成宮は既にパパになっていた 未来を見ていたんだ


チンコの乾く暇なんてないぜ 2日もあいたら乾いて化石になっちまう おら天然記念物だ ありがたくしゃぶれや

そう語るあの頃の成宮はいない



俺は未来の話をしない いや、出来ないの方が正しいであろう

それは、何も世の中に悲観をしているとか、全てのことに絶望を抱いているからだとか、そんな安っぽい感情からでは決してない。俺には過去しかないからだ。

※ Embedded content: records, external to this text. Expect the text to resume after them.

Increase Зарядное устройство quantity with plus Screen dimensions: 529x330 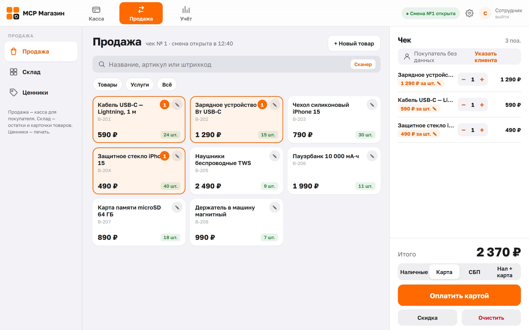[482, 79]
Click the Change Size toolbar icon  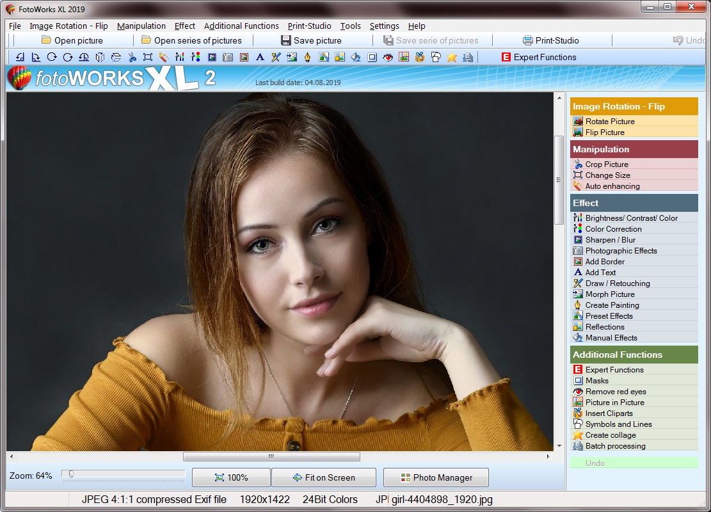tap(148, 57)
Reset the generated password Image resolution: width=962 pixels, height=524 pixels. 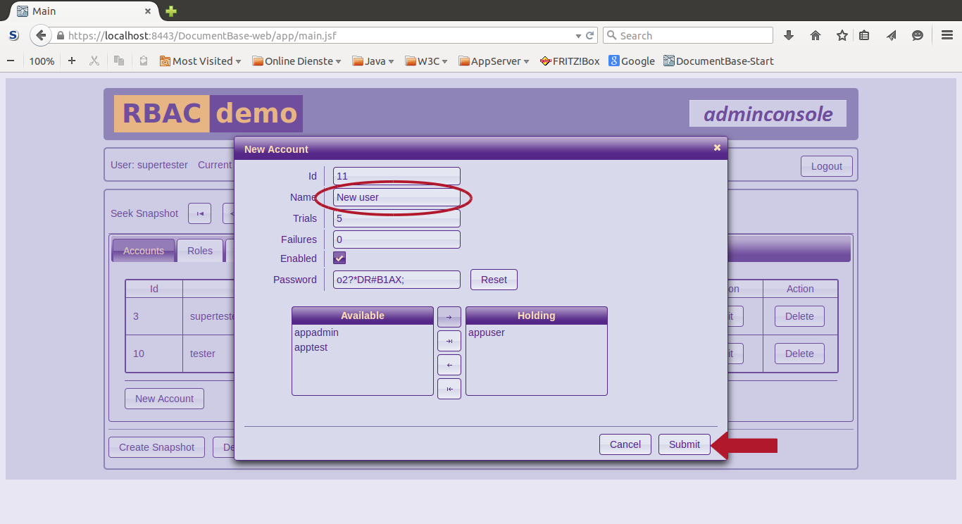[x=494, y=280]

俺が過去と呼ぶのは2、3年前だ まだギリ許されるであろう

 ただ今後10年20年経って 俺は何にすがって生きていくんだろうな



また一年経ってしまった 今年を振り返るほど思い出がないな 2、3年前以来 全くと言うほど記憶がない 


そいえば夏くらいにこのブログを読んだライターの人から映画の記事を書いてくれないかと仕事の依頼がきた なんか金もそこそこ出るらしい


無理だよ無理 適当な理由つけて断ってしまった俺の脳は過去と妄想の話しか出来ないんだ


信じてくれた人を裏切るのは辛い

親をはじめ色んな人の期待を裏切って過ごしてきた
俺はこうなんだから仕方ないだろうというビッグダディ並みの言い訳しか思いつかない


俺はどうしたかったんだろうな どうしたいなんてことは分かっているしそれはもう今では不可能なことも分かってるんだ

ただもう少し もう少しだけ 安い発泡酒を飲んで「誰と誰がヤッた」みたいな話を続ける時間が続くと思ってたんだけどなぁ...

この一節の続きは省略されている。